In principle, being concerned about genocide’ is laudable, but not if that concern is highly selective.

Last week Thursday, President Cyril Ramaphosa had lovely chat with Sudanese general Mohamed Hamdan Dagalo, better known as Hemedti. 

Hemedti assured the president that the Rapid Support Forces (RSF), which he leads in Sudan, stand ready to cease fire in that country’s latest civil war. 

The conflict began in April 2023, and led to the deaths of perhaps 10 000 people and the displacement of more than seven million, making it the largest displacement crisis in the world, Gaza included.

What Ramaphosa had to do with the matter is unclear. South Africa was included on Hemedti’s public relations tour, which travelled to Djibouti, Ethiopia, Uganda, Kenya, South Sudan, and Somalia. 

South Africa is not involved in the mediation process, unlike all the other countries on the itinerary, which are all members of the Intergovernmental Authority on Development (IGAD). 

The meeting with Ramaphosa also did not achieve anything new. IGAD had already announced, weeks earlier, the in-principle agreement to a ceasefire and a face-to-face meeting with Sudan’s army chief Abdel Fattah al-Burhan, who leads the opposing force in the civil war. 

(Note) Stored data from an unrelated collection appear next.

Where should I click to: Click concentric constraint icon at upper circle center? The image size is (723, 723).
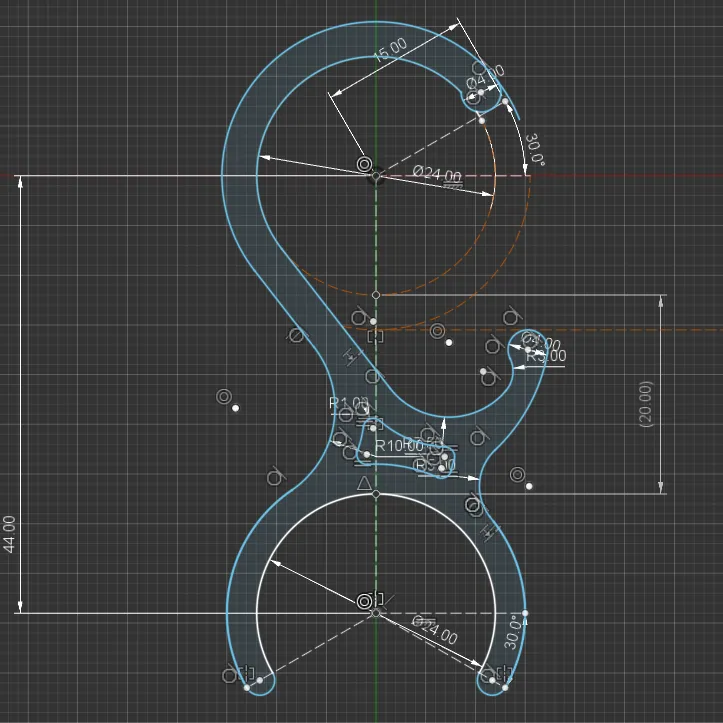pyautogui.click(x=364, y=163)
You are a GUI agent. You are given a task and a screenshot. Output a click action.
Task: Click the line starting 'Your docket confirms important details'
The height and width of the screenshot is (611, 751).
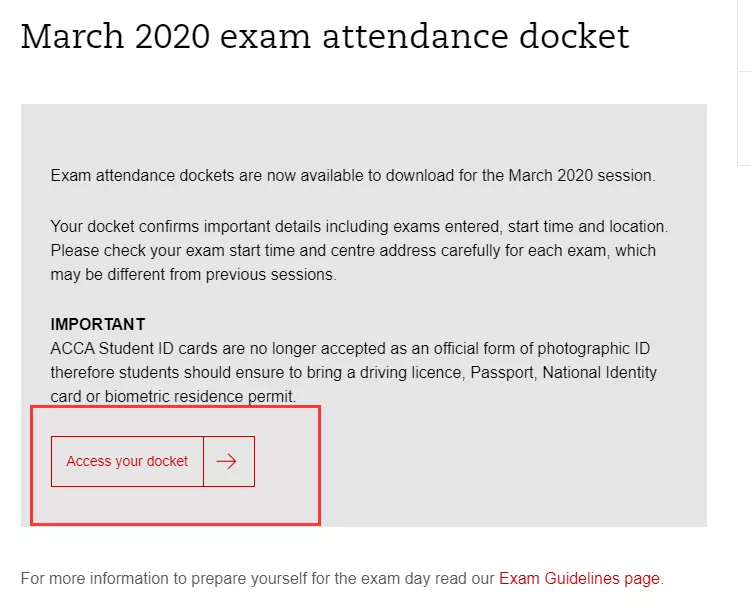[358, 227]
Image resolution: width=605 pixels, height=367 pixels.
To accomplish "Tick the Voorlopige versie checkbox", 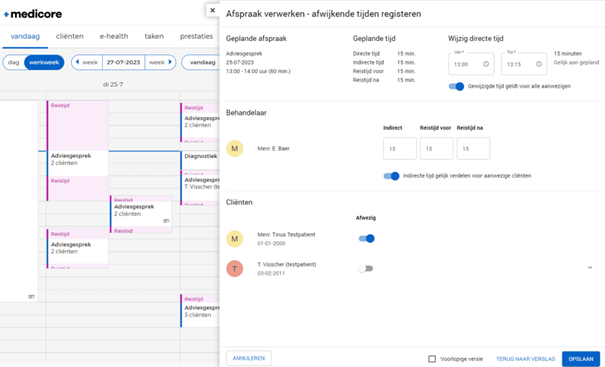I will [x=432, y=359].
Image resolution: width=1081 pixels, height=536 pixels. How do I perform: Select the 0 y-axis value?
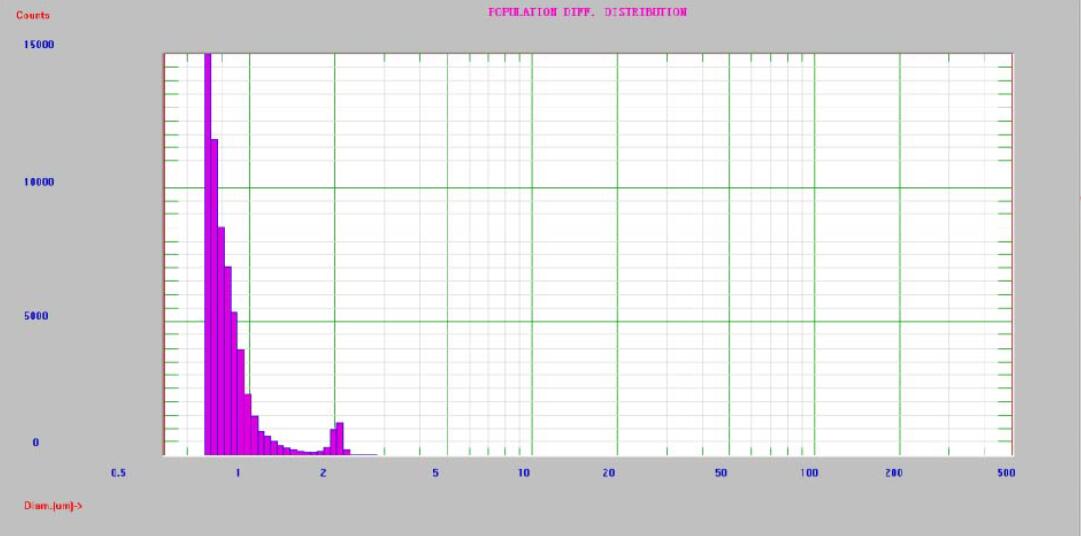pyautogui.click(x=36, y=443)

It is notable that Ramaphosa did not meet with al-Burhan, who is the de facto ruler of Sudan, as the head of the Sudanese Armed Forces (SAF) and the head of the governing Transitional Military Council. Hemedti is, nominally, his second-in-command, and his RSF is a rebel grouping.

At best, it is a serious diplomatic faux pas for a head of state to meet with a rebel leader of a faction waging war against the legitimate military of another country.

Darfur

More importantly, the RSF has been credibly accused of having engaged in a new ‘episode of ethnically targeted killings’ amounting to war crimes and crimes against humanity in the Darfur region of Sudan in 2023. 

Darfur is where its roots lie. It was then the Janjaweed militia, founded by ousted Sudanese president Omar al-Bashir in 2003. He needed an Arab militia to combat restless black Africans, and the Janjaweed answered the call. 

This is how it became central to the events of the first genocide against black African tribes in Darfur

Hemedti, then a young trader and Janjaweed militiaman, rebelled against the government in 2007, but was eventually bribed to return to the fold, complete with the title of brigadier general. He was made head of the RSF, founded by al-Bashir in 2013. 

The RSF would act as al-Bashir’s personal army, distinct from the formal SAF. Hemedti became insanely rich out of this deal, and was often described as the most powerful man in Sudan. 

This didn’t change until 2019, when al-Bashir was overthrown by the SAF in a military coup. General al-Burhan was installed as the effective head of state. The friction between the two generals, Hemedti and al-Burhan, boiled over into open warfare in April 2023

Ramaphosa, therefore, met with someone who has been very closely involved with the genocide in Darfur, as well as with a new spate of ethnic killings, and is a close ally of Sudan’s ousted president al-Bashir. 

Al-Bashir

Al-Bashir, of course, is infamous for being a fugitive from the International Criminal Court (ICC), established by the Rome Statute to which South Africa is a party. 

When al-Bashir visited South Africa in 2015, for the 25th African Union Summit held in Johannesburg in June of that year, the South African government, despite its duty towards the ICC, refused to execute the arrest warrants against al-Bashir

Two domestic courts and the ICC itself ruled that South Africa had erred in failing to arrest al-Bashir. 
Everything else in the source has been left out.